CoRoT-24b

Discovery
- Discovered by: CoRoT space telescope
- Discovery date: 2011
- Detection method: Transit

Designations
- Alternative names: 2MASS 06474141-0343094 b, Gaia DR2 3105404467618982272 b

Orbital characteristics
- Epoch J2000
- Semi-major axis: 0.056 ± 0.002 AU (8,380,000 ± 300,000 km)
- Eccentricity: 0
- Orbital period (sidereal): 5.1134 ± 0.0006 d
- Inclination: 86.5 ± 2.0 °
- Star: CoRoT-24

Physical characteristics
- Mean radius: 0.33 ± 0.04 R_{J}
- Mass: <0.018 M_{J}
- Mean density: <0.9 g/cm^{3}
- Surface gravity: 0.4183 G_{🜨}
- North pole right ascension: 06^{h} 47^{m} 41.41^{s}
- North pole declination: −03° 43′ 09.48″
- Temperature: 1,070 K

= CoRoT-24b =

Hot Neptune

CoRoT-24b is a transiting exoplanet found by the CoRoT space telescope in 2011 and announced in 2014. Along with CoRoT-24c, it is one of two exoplanets orbiting CoRoT-24, making it the first multiple transiting system detected by the telescope.

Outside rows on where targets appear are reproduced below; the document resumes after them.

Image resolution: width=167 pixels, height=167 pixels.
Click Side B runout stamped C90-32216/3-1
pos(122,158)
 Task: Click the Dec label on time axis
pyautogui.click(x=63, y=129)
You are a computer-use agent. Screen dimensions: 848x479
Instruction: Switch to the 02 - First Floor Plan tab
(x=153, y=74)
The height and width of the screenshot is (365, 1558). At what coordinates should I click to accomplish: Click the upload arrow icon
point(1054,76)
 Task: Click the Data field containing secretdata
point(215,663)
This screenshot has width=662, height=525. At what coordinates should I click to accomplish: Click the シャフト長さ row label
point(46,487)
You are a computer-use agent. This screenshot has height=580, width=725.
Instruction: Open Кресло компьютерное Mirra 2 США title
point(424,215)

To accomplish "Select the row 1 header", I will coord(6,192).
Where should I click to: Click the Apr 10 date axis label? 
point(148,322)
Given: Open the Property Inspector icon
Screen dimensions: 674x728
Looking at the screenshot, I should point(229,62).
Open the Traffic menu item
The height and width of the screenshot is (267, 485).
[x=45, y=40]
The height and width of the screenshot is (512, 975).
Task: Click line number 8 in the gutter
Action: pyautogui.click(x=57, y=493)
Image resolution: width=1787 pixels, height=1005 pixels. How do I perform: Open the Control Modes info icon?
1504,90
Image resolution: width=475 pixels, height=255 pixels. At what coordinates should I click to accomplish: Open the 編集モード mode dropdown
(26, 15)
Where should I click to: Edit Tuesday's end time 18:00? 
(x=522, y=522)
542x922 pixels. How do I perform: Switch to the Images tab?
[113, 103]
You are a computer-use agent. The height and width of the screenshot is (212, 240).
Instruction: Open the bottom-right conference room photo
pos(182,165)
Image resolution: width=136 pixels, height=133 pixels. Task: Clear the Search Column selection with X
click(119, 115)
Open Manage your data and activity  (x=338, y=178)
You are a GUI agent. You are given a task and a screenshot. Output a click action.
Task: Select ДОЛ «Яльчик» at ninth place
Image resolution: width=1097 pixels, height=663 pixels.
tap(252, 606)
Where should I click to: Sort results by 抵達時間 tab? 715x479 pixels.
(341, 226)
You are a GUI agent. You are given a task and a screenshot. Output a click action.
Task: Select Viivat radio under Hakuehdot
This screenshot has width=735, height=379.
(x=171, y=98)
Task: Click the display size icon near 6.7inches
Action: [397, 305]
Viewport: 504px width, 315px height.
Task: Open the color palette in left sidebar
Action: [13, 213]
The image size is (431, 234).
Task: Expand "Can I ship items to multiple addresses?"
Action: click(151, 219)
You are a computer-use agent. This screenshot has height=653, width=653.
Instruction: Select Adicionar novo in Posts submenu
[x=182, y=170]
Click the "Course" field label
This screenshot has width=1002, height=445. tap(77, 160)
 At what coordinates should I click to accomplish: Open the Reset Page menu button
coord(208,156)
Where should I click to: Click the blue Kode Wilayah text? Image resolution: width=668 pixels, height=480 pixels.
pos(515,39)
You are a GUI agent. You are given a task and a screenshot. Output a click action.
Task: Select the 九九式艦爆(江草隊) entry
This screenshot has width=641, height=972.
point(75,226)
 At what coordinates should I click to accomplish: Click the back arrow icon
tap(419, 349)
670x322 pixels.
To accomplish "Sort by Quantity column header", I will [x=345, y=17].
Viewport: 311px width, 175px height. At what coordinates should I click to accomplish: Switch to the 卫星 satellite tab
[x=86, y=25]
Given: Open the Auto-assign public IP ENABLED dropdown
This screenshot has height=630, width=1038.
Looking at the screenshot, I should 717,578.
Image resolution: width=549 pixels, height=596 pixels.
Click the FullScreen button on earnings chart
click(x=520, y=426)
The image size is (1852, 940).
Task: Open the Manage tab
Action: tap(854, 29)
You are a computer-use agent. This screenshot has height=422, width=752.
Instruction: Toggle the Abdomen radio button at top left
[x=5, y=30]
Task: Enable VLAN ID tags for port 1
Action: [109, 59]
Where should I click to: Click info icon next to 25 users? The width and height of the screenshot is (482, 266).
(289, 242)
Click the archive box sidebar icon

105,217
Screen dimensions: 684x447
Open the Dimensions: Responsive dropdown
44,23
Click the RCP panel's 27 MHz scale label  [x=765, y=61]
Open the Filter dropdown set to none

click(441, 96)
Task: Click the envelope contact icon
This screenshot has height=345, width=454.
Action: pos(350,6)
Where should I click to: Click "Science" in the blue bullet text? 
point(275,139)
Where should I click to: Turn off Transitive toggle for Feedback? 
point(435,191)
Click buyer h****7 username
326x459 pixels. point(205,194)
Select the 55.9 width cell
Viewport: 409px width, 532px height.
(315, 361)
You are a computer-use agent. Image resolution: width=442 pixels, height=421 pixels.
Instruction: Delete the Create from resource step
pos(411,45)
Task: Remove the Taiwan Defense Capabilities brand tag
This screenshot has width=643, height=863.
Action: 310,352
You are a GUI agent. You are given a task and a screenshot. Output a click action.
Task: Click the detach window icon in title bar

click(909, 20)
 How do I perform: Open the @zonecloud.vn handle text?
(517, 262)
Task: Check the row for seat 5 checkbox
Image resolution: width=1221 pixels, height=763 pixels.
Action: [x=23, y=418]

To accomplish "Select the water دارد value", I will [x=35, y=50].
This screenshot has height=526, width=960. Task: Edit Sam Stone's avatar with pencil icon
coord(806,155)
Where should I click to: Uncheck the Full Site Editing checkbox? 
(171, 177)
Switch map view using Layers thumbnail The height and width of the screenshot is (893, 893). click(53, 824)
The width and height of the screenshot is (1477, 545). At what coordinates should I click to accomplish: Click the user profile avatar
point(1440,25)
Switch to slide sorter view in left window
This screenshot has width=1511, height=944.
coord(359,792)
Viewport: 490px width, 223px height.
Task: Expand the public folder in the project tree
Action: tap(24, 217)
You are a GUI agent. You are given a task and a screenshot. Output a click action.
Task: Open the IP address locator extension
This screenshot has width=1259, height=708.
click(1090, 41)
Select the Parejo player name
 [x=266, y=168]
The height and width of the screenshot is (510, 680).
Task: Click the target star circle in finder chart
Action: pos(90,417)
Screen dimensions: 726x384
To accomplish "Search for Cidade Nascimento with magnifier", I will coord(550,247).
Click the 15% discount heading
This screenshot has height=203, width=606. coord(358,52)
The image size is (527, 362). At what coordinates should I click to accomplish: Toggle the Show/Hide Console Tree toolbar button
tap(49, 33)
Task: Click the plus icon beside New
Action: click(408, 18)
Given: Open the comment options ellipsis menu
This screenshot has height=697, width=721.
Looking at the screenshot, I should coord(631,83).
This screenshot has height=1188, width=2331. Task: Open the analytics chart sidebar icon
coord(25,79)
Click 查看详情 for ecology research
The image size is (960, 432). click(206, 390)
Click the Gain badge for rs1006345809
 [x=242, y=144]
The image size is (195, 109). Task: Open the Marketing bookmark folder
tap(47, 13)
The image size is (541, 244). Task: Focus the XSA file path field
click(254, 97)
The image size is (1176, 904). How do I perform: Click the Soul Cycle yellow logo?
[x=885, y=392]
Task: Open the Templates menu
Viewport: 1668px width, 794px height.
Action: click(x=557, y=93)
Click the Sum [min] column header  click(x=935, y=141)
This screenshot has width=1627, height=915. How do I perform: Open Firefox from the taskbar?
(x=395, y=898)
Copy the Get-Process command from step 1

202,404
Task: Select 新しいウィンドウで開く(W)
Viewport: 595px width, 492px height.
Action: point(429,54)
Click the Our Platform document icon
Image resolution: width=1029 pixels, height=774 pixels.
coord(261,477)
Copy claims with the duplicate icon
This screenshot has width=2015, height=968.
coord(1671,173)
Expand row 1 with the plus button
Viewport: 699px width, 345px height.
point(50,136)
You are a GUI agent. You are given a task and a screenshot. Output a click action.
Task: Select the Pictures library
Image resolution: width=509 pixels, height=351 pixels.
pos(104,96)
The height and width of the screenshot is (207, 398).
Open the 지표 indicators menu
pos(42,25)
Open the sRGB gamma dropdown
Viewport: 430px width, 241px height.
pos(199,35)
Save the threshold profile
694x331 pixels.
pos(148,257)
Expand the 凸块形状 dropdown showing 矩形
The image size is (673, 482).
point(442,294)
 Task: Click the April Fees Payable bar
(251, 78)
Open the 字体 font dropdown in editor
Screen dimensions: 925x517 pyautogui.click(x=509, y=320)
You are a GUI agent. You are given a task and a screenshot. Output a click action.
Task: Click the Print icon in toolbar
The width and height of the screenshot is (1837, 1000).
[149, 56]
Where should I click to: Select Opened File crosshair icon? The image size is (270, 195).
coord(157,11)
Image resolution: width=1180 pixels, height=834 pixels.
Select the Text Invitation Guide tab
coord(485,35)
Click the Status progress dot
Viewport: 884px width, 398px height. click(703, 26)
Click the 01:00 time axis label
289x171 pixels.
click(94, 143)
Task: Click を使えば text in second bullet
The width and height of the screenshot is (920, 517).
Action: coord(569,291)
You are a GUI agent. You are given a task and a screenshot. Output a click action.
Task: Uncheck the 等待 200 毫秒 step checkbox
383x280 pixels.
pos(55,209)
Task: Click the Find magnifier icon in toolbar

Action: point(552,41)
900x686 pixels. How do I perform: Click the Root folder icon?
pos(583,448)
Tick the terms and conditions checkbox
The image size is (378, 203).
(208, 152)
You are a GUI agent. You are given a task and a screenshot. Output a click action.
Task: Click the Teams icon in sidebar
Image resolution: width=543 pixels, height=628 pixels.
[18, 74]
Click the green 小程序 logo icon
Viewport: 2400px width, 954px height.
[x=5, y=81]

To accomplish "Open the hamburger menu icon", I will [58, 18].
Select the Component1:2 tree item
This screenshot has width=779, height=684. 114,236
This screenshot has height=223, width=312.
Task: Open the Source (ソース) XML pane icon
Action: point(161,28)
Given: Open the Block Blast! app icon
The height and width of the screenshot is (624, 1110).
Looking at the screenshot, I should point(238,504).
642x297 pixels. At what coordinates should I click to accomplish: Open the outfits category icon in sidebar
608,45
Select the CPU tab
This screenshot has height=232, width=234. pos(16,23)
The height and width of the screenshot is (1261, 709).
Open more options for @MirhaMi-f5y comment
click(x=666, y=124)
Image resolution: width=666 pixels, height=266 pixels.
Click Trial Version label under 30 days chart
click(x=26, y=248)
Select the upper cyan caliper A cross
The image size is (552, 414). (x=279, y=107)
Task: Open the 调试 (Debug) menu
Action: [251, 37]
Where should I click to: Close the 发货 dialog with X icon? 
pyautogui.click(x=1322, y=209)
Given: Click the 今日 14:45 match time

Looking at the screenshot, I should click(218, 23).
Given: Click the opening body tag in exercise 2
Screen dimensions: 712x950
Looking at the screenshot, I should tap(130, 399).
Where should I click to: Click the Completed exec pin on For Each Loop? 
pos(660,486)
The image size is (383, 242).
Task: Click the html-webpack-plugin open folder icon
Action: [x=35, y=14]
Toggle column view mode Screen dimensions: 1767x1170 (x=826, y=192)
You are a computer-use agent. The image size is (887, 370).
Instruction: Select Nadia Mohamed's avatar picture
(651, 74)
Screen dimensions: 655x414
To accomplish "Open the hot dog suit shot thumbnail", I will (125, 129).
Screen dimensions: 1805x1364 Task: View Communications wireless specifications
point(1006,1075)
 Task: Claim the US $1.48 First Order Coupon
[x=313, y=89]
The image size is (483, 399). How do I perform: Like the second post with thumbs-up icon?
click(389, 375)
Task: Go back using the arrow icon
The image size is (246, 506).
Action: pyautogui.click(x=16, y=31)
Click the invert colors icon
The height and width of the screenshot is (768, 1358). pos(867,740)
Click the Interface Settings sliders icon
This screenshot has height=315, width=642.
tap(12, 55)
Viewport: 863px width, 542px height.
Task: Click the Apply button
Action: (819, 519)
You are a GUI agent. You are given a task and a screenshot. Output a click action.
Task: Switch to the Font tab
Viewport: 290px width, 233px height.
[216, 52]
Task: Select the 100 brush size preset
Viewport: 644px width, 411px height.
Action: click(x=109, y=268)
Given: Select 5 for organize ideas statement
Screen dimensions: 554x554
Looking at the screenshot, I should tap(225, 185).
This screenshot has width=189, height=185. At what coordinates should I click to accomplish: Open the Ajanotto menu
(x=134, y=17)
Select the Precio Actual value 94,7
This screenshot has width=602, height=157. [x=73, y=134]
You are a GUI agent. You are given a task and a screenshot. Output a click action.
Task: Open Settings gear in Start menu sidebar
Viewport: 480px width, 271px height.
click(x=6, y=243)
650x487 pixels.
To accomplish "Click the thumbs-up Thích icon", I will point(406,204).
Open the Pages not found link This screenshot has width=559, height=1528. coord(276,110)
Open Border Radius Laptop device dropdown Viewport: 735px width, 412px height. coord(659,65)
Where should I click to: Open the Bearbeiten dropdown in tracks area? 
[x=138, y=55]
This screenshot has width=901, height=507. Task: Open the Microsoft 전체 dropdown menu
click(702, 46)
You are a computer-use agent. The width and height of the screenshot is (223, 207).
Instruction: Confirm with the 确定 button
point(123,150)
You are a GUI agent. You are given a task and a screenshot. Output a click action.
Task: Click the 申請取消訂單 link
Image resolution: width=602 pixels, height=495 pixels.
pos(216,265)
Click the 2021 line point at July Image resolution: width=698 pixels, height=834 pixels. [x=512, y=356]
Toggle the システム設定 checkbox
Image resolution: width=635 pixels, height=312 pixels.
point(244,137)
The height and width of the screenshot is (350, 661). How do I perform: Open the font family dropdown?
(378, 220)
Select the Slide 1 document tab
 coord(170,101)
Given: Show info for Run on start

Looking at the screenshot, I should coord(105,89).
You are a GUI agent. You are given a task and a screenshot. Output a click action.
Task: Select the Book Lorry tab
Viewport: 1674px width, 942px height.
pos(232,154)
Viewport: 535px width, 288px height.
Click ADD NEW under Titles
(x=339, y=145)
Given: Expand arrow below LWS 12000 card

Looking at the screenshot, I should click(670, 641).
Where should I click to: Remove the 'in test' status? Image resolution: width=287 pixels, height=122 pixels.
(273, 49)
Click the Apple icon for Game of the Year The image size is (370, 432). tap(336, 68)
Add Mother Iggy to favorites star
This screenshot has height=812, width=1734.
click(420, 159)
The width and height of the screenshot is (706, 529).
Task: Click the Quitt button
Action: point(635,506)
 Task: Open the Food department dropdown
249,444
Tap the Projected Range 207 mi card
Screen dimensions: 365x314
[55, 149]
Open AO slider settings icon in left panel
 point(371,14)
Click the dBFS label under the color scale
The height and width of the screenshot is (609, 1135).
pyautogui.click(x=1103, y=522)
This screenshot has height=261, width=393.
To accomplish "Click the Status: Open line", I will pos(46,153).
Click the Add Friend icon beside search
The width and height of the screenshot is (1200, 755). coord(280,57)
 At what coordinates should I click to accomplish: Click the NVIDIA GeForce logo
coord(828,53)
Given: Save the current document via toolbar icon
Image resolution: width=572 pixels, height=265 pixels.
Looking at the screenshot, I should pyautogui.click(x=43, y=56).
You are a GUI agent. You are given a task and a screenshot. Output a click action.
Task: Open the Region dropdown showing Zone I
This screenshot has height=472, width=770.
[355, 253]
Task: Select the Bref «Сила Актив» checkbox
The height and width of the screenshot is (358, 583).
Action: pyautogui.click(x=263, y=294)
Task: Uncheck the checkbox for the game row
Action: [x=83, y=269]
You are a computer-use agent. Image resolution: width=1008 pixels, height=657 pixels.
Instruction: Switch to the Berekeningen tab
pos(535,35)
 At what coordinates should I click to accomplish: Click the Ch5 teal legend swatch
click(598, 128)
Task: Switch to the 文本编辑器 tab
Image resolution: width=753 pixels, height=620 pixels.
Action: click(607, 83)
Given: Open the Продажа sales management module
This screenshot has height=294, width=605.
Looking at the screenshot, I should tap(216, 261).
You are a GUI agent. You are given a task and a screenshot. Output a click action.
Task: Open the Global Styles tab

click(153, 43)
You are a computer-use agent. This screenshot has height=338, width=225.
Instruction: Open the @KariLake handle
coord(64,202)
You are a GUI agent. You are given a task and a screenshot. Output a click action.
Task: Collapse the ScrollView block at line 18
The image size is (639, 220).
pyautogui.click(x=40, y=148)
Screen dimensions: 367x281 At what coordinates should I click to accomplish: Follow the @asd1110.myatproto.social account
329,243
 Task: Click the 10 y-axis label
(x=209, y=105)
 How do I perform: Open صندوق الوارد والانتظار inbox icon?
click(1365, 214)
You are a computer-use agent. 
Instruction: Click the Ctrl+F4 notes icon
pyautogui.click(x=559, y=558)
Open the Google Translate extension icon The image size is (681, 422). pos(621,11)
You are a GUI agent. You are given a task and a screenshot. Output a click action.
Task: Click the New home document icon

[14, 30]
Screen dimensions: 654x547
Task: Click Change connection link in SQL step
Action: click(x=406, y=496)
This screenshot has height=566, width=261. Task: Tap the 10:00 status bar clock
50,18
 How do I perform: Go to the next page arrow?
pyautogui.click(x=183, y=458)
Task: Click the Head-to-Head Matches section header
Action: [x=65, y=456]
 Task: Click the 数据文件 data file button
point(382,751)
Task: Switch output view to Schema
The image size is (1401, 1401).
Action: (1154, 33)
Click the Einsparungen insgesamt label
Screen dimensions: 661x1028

It is a hot Neptune orbiting at a distance of 0.056 AU from its host star.

==Properties==
CoRoT-24b and CoRoT-24c are similar in size; however, CoRoT-24b is more than four times less massive, indicating its low density. Dr. Lammer's team modelled the planetary system and found that the atmosphere should have already evaporated a long time ago. This led to the conclusion that CoRoT-24b is not as big as previously thought, being perhaps 30 to 60 percent smaller than initially measured.